特許コラム
2011年5月 6日 金曜日
「起こりえない」こと
今日のネタは5月3日日本経済新聞、近畿経済Bの紙面中にあった記事です。
首都機能が必要か否かというアンケートに対する東京都の回答について
「東京全域を壊滅させるような災害は起こりえない」
との回答があったとのことです。
アンケートへの回答者が本当にそんなことを書いたのか? と疑ってしまうような記事です。今、この状態の中で、そんな頭の悪い回答をする人が存在する、ということに大変驚きました。そこでいう「起こりえない」という言葉の根拠がどこにあるのか、一度聞いてみたいものです。
「××ということは起こりえない」という言葉は、何かをやる上で口にしてはいけない言葉だと、今回の震災で思い知らされた人は多いのではないでしょうか。あんな巨大な地震と津波は、「起こりえない」と思っていた人が大多数だったわけですから。
本ブログはあくまでも「特許ブログ」なので、政治的・政策的なことにはこれ以上言及しません。
以下、知財の話、会社での事業展開という観点から、この話を少し広げさせて戴きます。
「××ということは起こりえない」と誰かが言うとき、ほとんどの場合、そこに「私利私欲」が混じっている、と私は思います。
「××ということが起こる可能性がある」と想定してしまうと、その対応のために金や手間がかかったり、自分がやりたいと思うことができなくなったりするでしょう。
上のケースであると、
「首都機能が分散してしまうと、東京の経済が縮小する恐れがあるから困る」
という考えが透けて見えてしまいます。というか、「東京全域を壊滅させるような災害は起こりえない」と主張する根拠を論理的に示してもらわない限り、そうとしか見えないです。
でも、それは単なる「私利私欲」です。
「私利私欲」といわれたくないなら、「災害のリスクを考慮しても、首都機能を集中させなければならない」とする理由を主張して欲しい、と思います。
これを特許問題に当てはめてみましょうか。
「○○という商品を販売すると、特許侵害が発生するかもしれない」と想定してしまうと、その対応のために労力・金がかかりますし、会社の上層部の説得も大変でしょう。下手をすれば○○という商品の販売が会社の上層部の判断でストップしてしまうかもしれません。

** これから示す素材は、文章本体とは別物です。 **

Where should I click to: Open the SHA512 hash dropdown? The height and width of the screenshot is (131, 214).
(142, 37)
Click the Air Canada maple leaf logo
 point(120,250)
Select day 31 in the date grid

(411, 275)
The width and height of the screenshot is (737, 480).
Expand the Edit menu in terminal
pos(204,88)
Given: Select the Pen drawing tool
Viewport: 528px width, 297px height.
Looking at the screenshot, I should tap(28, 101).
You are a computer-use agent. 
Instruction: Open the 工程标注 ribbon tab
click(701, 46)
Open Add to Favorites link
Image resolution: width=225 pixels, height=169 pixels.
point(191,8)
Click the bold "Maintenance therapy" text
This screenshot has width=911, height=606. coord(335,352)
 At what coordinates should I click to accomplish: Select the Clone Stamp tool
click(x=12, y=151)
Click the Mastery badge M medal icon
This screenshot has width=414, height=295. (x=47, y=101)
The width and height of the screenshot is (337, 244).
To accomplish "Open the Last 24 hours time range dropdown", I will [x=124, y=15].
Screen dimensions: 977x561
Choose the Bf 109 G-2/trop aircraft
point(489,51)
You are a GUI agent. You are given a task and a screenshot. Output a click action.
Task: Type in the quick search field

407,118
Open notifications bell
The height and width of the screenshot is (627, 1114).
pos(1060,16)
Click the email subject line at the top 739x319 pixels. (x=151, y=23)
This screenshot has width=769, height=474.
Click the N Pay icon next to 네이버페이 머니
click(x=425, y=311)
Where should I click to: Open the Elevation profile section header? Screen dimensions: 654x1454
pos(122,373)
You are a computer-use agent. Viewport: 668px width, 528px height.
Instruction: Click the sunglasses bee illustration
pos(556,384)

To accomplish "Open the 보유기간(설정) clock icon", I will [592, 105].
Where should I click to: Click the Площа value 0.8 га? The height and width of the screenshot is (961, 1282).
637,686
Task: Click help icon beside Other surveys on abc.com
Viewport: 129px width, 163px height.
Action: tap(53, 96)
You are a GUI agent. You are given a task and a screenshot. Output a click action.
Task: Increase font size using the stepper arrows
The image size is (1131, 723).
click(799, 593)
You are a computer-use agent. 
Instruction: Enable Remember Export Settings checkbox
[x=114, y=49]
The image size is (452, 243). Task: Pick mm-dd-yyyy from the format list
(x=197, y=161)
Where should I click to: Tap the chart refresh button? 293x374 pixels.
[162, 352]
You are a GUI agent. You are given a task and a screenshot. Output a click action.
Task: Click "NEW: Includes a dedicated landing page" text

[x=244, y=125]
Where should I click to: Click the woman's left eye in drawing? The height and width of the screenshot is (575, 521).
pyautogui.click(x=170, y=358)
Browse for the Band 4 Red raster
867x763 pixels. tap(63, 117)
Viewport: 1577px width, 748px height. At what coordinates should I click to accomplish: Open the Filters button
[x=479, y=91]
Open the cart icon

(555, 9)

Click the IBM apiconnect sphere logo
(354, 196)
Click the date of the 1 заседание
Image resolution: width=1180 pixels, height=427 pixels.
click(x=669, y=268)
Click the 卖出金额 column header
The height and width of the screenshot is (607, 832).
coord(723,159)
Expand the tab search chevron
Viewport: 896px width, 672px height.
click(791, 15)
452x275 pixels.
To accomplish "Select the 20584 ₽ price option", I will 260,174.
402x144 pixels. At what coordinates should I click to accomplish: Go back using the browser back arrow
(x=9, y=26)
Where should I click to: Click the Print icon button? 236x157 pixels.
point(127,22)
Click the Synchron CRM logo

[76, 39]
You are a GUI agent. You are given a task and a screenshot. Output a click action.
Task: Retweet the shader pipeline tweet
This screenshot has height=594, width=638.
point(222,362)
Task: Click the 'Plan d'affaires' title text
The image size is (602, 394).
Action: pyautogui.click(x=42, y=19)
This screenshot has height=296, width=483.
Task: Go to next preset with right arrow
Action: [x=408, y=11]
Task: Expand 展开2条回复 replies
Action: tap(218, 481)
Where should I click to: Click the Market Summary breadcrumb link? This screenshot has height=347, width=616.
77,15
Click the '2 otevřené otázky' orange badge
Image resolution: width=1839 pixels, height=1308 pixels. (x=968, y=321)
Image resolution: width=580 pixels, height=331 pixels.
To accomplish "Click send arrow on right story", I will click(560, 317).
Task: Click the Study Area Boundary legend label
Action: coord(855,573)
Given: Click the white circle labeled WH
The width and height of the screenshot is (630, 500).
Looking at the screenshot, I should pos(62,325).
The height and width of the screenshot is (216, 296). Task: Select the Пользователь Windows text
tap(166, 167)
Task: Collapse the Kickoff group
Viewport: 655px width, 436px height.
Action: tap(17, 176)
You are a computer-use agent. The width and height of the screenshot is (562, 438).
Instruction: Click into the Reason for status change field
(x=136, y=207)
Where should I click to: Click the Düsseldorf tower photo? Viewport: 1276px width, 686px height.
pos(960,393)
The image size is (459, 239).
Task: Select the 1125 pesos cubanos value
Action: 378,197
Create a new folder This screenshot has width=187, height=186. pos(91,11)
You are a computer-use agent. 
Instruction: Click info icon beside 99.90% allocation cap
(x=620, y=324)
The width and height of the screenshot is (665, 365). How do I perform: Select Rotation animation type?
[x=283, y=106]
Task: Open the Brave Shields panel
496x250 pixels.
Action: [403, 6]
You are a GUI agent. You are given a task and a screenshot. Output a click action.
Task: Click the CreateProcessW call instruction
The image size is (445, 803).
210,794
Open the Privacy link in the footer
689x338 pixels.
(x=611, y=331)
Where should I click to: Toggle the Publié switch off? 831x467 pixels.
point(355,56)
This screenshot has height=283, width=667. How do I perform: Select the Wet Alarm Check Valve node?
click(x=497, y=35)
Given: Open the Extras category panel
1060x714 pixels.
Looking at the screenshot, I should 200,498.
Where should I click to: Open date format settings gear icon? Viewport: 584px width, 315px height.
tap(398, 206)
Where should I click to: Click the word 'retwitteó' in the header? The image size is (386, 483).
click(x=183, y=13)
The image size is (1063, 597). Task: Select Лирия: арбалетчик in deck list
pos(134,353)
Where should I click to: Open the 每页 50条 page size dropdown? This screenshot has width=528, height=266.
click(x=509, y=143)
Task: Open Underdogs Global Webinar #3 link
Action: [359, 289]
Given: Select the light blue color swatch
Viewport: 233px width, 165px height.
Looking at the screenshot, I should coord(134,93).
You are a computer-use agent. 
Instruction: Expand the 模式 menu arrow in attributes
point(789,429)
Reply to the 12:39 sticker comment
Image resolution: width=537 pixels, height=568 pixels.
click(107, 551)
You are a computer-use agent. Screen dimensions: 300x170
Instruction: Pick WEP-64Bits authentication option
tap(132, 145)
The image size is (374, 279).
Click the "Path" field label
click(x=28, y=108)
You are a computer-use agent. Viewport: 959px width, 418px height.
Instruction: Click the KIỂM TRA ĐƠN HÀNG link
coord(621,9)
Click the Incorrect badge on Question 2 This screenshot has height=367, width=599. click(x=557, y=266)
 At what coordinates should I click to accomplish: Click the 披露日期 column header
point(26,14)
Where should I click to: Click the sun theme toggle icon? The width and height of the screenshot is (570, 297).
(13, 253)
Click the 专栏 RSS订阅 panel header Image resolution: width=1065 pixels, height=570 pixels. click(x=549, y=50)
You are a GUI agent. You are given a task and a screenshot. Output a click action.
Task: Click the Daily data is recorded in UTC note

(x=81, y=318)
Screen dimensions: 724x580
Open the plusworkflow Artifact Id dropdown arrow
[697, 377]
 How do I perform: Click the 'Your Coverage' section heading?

そのせいで、「特許侵害は発生しえない」という言葉で、これらの問題から目をそらす、という状況が発生しがちです。
結局、その姿勢が何よりも危険だと思います。
最初から「特許問題が発生する可能性がある」という事態を想定しながら、コトを進めていれば、実際に特許問題が発生した場合も小さな被害で済む可能性が高くなります。
それがリスクの認識とその対策、ということでしょう。この感覚を鋭くしていくことは大変難しいことですが、それは企業経営に関わる全ての人が(そして、行政に関わる人達も)真剣に考えなければならないことだと思います。